From the line containing "Where should I" through the last line of the records below, each line is to be repeated exactly; pictures are to be omitted.

═══ Listed records ═══

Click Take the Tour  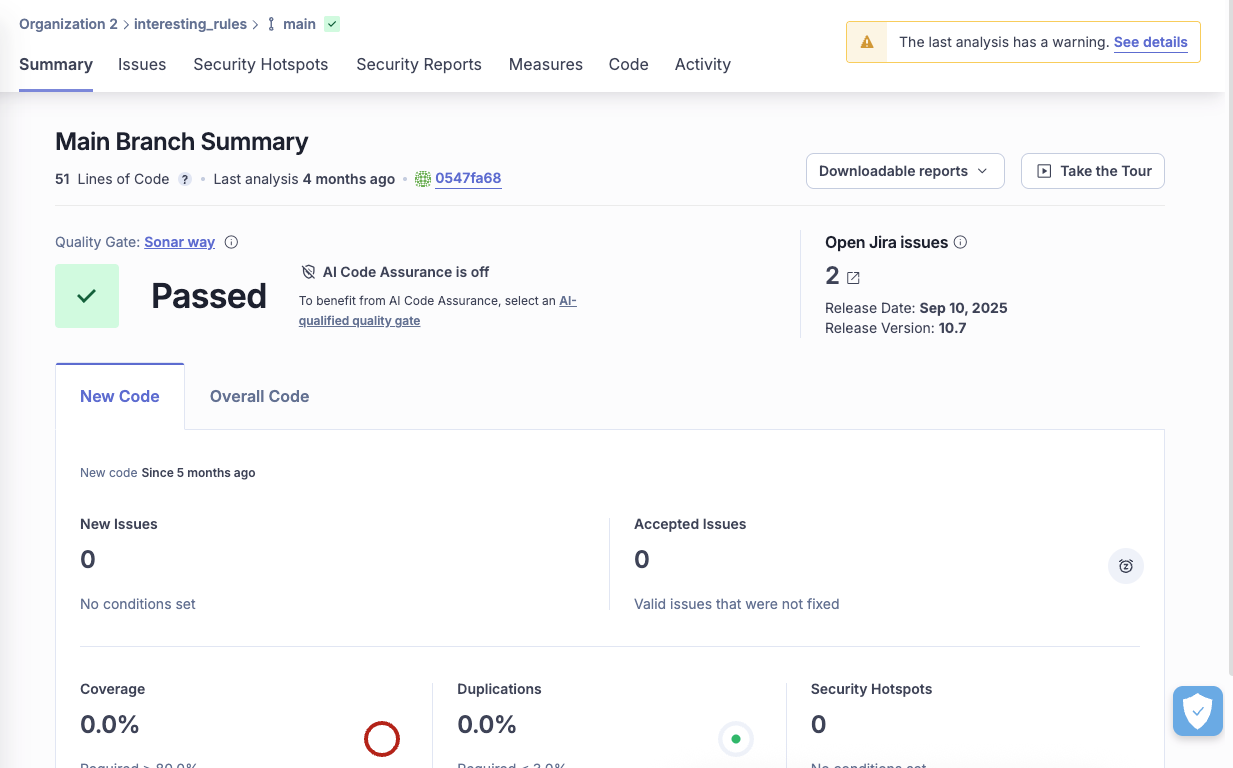(1092, 171)
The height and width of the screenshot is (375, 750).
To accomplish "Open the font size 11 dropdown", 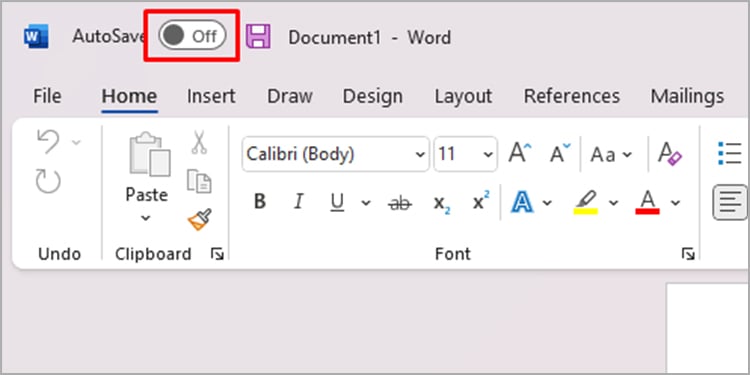I will point(465,154).
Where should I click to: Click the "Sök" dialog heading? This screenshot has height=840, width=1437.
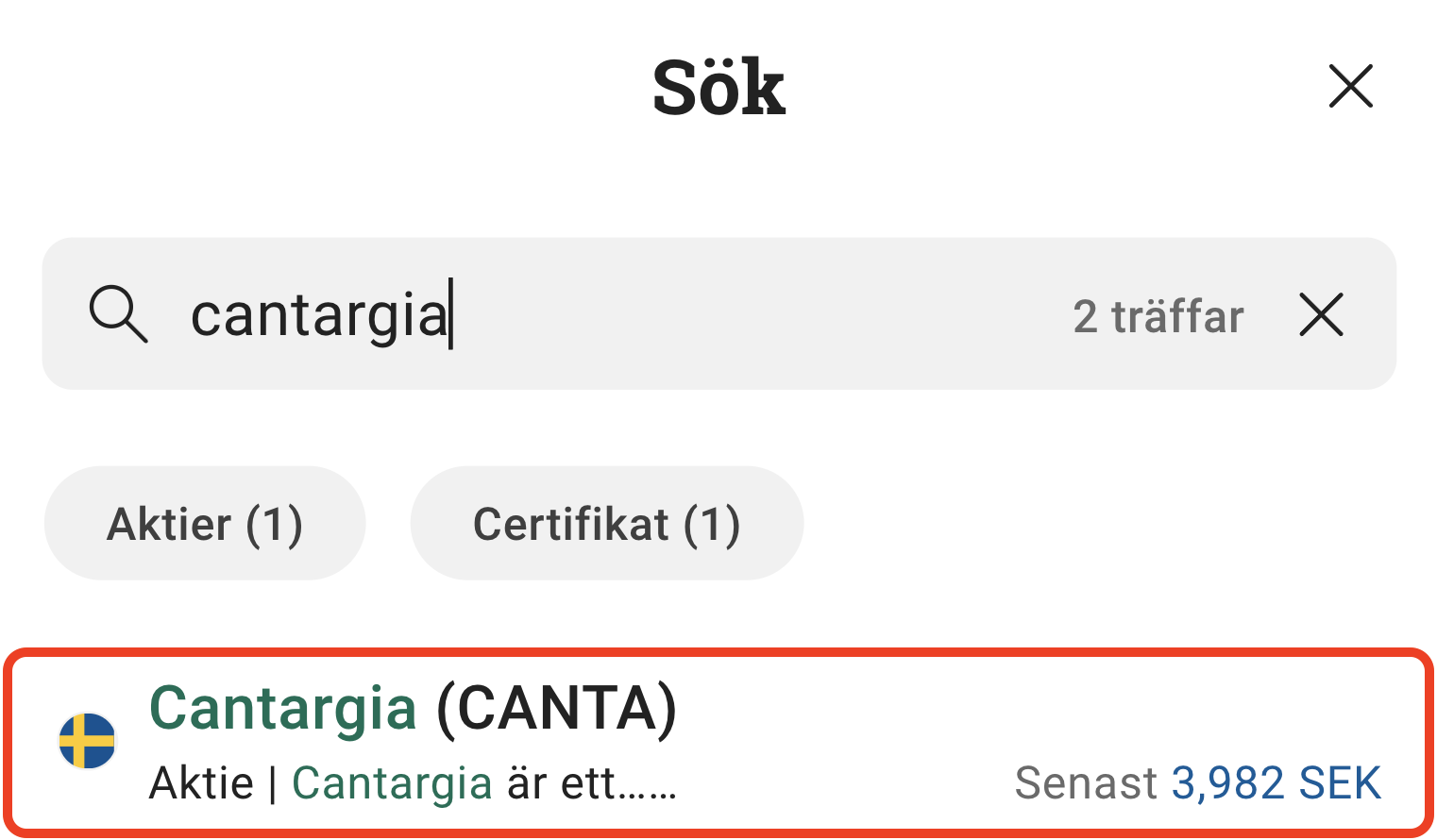[x=718, y=88]
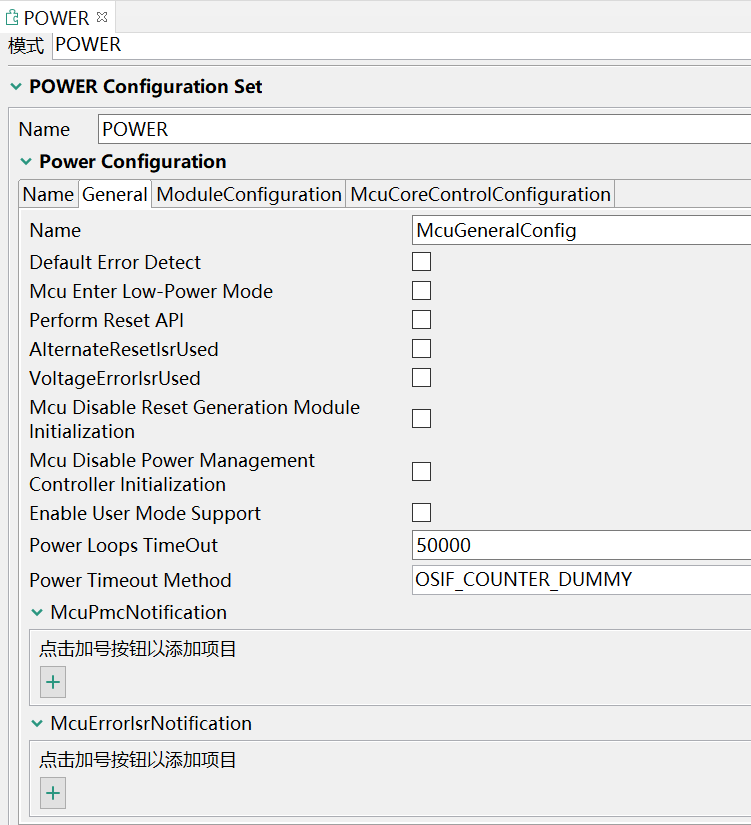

═══

● Response to this exercise
Where should I click to: Click the "Sök" dialog heading? This screenshot has height=840, width=1437.
[x=718, y=88]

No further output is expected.